The customer's always right
What's the problem with this thinking? By not raising prices in today's difficult economic climate, Chipotle is wisely building priceless customer loyalty. While they've made clear they're open to eventually increasing prices as the economy continues to improve, in the meantime they've opted instead to focus on increasing foot traffic and building transaction momentum. When Chipotle does finally choose to raise prices, then, its current margin issues will disappear faster than one of its burritos.
In addition, Chipotle still generates plenty of cash and boasts high current returns on invested capital of 23.06%. As a result, many investors have continued to remain critical of Chipotle's reluctance to increase its rate of location expansion. Instead, Chipotle has continued to use its cash to intelligently avoid leverage while maintaining a sustainable rate of location expansion. By the end of 2012, the company managed to increase its restaurant count 14.9% by opening 183 new locations, including 60 restaurants in the fourth quarter alone, bringing its total number of locations to 1,410.
While that may sound impressive, note that Yum! Brands managed to maintain its breakneck pace of expansion to open 949 new units in the last year alone. What's more, Yum! Brands management has stated they intend to open an even higher number in 2013, and if their recent Taco Bell commercials featuring celebrity chef Lorena Garcia are any indication, you can bet the fast-food behemoth has every intention of stealing customers from Chipotle by dispelling the lower-quality stigma surrounding its food.
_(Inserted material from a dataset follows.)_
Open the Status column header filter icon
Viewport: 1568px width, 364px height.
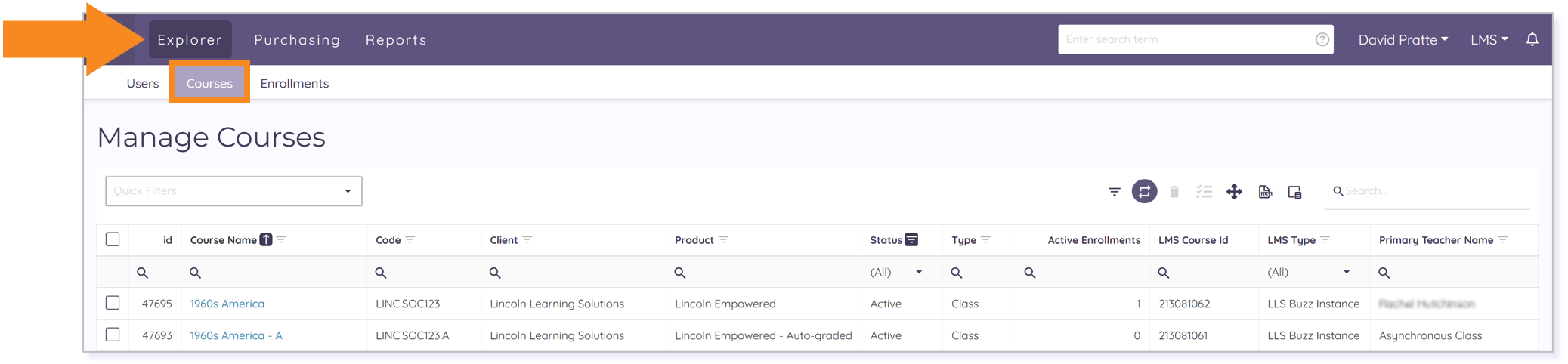click(912, 239)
As it stands, however, the biggest threat to Chipotle's business likely lies in other fast-casual competitors like Panera, whose food quality and price points are much more similar to Chipotle's. Even still, the threat is likely minimal since few consumers are willing to eat the same food every day. In the end, there's no reason similar high-quality restaurants like Chipotle and Panera can't peacefully coexist.
If opening 60 locations in the fourth quarter wasn't enough, Chipotle management still had excess cash on its hands and has also continued reducing the company's number of outstanding shares through buybacks. All told, as of the end of 2012, Chipotle had spent more than $520 million in the last four years to repurchase stock at an average share price of $135 and still had $80 million left for additional purchases. Additionally, with the stock still trading nearly 28% below its 52-week-high set last April, the company's board has already authorized another $100 million for buybacks going forward.
Even so, considering its shares have run up more than 20% over the last three months and currently trade at nearly 37 times trailing earnings, you can't help but wonder whether Chipotle would be wise to put the brakes on its buyback program for the time being.
Shares of Chipotle may currently look expensive, but long-term investors should rest easy knowing the company still has plenty of room to grow and continues to rightly place its attention on its customers. By methodically choosing patience and efficiency to build its already-strong brand, Chipotle will have no trouble continuing to create shareholder value by Foolishly growing its business with a long-term focus in mind.